Captain America #9 Review

by Charles Martin on April 03, 2019

Captain America #9 Review
Writer: Ta-Nehisi Coates
Artist: Adam Kubert
Colourist: Frank Martin
Letterer: Joe Caramagna
Publisher: Marvel Comics

At the core of Captain America #9, there's a pretty cool, pretty subtle story about Steve Rogers' identity crisis. Continued confusion between Proper Steve and Stevil is causing havoc both inside and outside the Myrmidon prison.

Wrapped around that story is the more problematic tale of what Steve's hero-pals are doing to help him. The mysterious Dryad takes the field to put "the Foreigner," the international gangster who orchestrated General Ross's killing, on notice.

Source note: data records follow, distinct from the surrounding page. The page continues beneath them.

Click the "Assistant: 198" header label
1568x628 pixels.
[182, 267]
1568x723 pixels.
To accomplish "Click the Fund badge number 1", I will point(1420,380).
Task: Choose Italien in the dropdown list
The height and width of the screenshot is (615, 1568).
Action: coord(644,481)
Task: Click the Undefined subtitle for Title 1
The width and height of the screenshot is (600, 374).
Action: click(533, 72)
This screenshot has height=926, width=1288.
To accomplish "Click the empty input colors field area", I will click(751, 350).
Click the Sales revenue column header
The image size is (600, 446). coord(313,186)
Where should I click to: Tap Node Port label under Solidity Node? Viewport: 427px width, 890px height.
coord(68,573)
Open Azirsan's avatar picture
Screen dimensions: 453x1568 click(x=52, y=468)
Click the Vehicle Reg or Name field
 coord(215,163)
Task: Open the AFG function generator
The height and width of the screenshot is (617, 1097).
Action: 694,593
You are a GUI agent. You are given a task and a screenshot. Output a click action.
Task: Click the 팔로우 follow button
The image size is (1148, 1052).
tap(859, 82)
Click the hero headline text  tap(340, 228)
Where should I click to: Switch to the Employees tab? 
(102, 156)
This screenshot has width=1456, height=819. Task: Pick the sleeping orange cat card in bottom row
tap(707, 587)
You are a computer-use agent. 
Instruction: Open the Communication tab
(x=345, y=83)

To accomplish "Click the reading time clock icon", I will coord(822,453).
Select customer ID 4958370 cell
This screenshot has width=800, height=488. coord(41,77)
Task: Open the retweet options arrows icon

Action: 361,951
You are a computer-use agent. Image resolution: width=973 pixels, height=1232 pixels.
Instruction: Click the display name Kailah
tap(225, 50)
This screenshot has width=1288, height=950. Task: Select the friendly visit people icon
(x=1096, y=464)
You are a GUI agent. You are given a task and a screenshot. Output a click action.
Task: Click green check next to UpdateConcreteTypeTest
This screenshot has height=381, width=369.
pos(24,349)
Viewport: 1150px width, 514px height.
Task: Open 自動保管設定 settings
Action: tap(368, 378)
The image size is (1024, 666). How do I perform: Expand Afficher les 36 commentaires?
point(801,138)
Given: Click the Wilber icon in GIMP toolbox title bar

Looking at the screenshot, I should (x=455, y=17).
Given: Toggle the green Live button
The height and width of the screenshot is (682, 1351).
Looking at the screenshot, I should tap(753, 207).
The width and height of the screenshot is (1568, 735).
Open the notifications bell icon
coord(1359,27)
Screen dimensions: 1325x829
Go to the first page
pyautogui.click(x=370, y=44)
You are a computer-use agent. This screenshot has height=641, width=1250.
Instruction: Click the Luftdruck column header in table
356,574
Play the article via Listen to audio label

And the Daughters of Liberty? The all-star roster of female heroes with decades of backstory and passionate fans and superpowers out the wazoo? They … support the Dryad by holding a meeting.

Merciless Meeting Action! It's a Ta-Nehisi Coates comic, all right.

Rounding out the plot threads, we also get solid peeks at what Alexa Lukin and Strucker are up to. These play better than some of the previous antagonist scenes (like #8's bewildering Selene interlude), revealing tempting details and solid hints about the baddies' larger plans.

Adam Kubert packages all the threads together with consistent art that goes heavy on the realism. His talent is especially impressive in facial close-ups, all of which come across as detailed, naturalistic portraits. He blocks out the issue's action scenes with great skill, including a memorable fisheye overhead view of a prison cafeteria fight.

But the art stumbles a little in the middle ground. Pull the frame far enough away from the characters and they become indistinct and cartoonish. This is particularly hard on the Daughters of Liberty and the Myrmidon prisoners; when they aren't wearing iconic costumes, they lose all sense of identity. The reader is left relying on the dialogue to recognize them; that's never a good thing.

I maintain my antagonism to Frank Martin's colour choices. There's undeniable skill in the way he modulates light, and his shading is a significant enhancement on top of the linework. But his palette remains as relentlessly grim as a last-generation FPS game. There's a tiny flash of purple in the first post-title-page scene, set in a nightclub. But I get the sense that this is only allowed because Sharon and Misty are trading inconsequential pleasantries. On the next page, they're down to Serious Business for the big meeting scene, and Serious Business means relentless grey colouring for the basement setting.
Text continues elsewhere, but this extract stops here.